╭─ Records provided
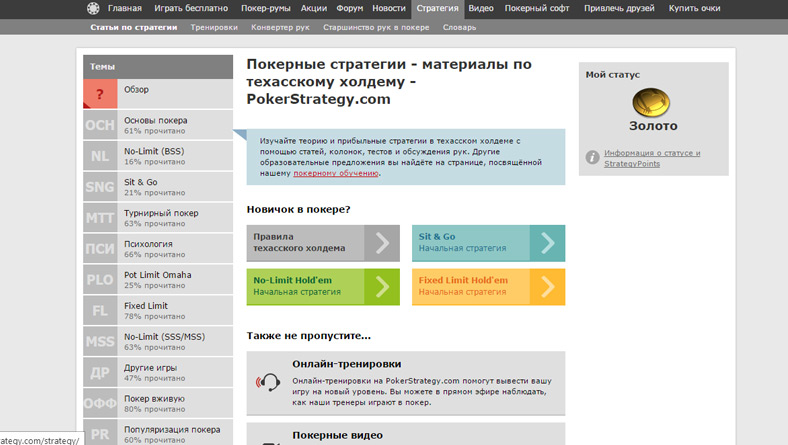This screenshot has height=445, width=788.
Task: Follow the покерному обучению link
Action: pos(336,173)
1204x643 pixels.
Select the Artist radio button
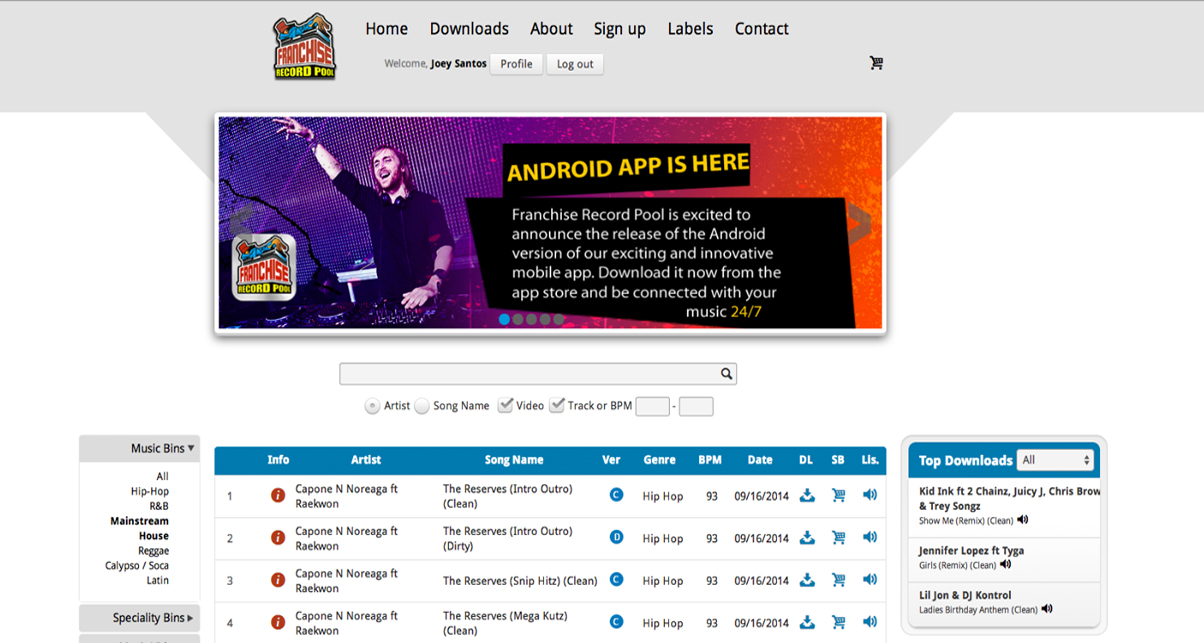(x=372, y=406)
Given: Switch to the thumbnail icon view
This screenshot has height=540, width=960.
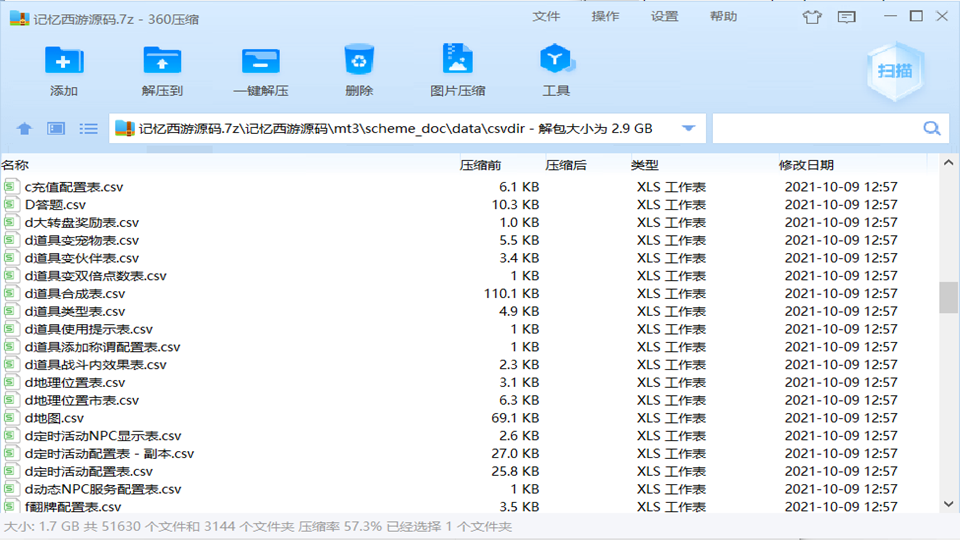Looking at the screenshot, I should click(x=56, y=129).
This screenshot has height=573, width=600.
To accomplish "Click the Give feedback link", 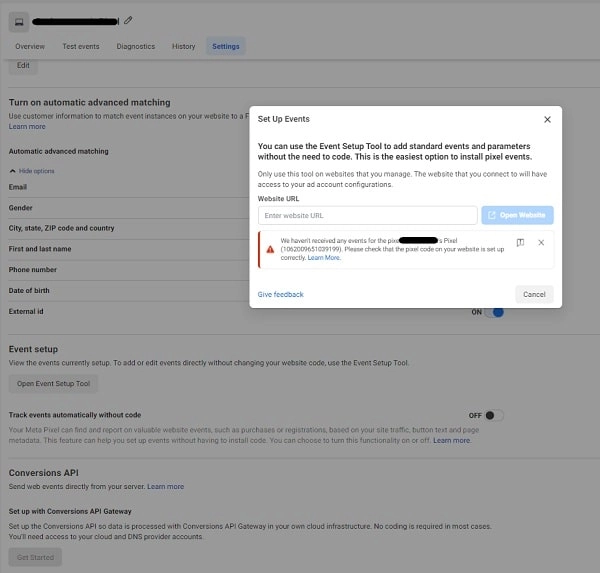I will (x=280, y=294).
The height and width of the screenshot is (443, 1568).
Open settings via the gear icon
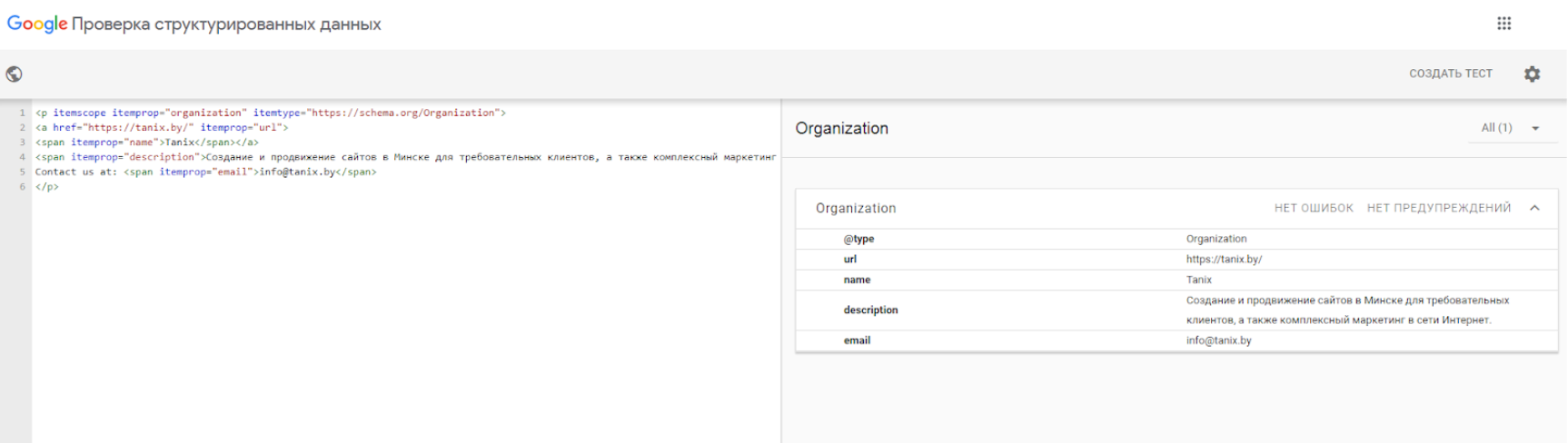pos(1532,74)
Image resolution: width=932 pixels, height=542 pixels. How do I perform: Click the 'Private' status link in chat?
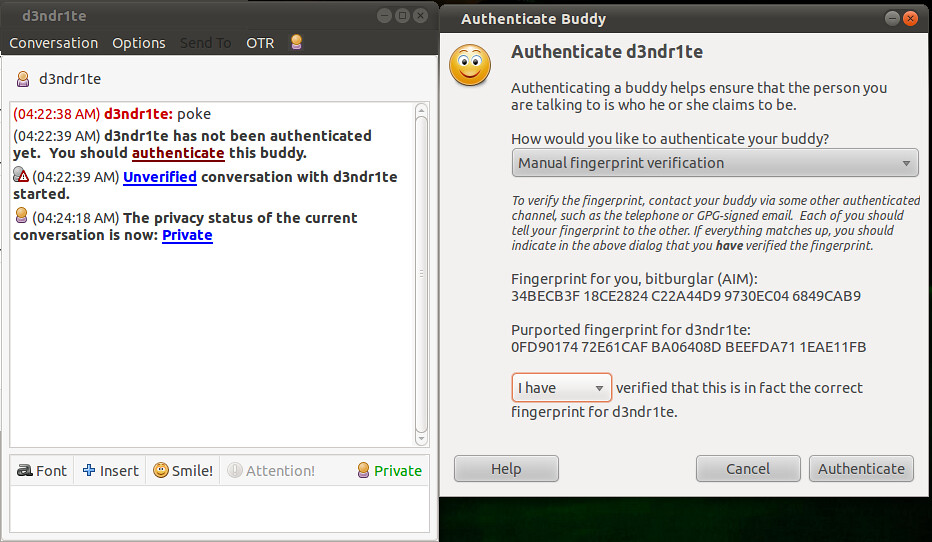pos(187,235)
╰─
▶ _What to do_
In the entries above, find the line containing "1204x643 pixels." and the line containing "This screenshot has height=573, width=600."; give again exactly those two lines and every line between them, minus the pictures.

▶ _Answer to this exercise_
1204x643 pixels.
Select the Artist radio button
(x=372, y=406)
Given: Switch to the thumbnail icon view
This screenshot has height=540, width=960.
Looking at the screenshot, I should click(x=56, y=129).
This screenshot has height=573, width=600.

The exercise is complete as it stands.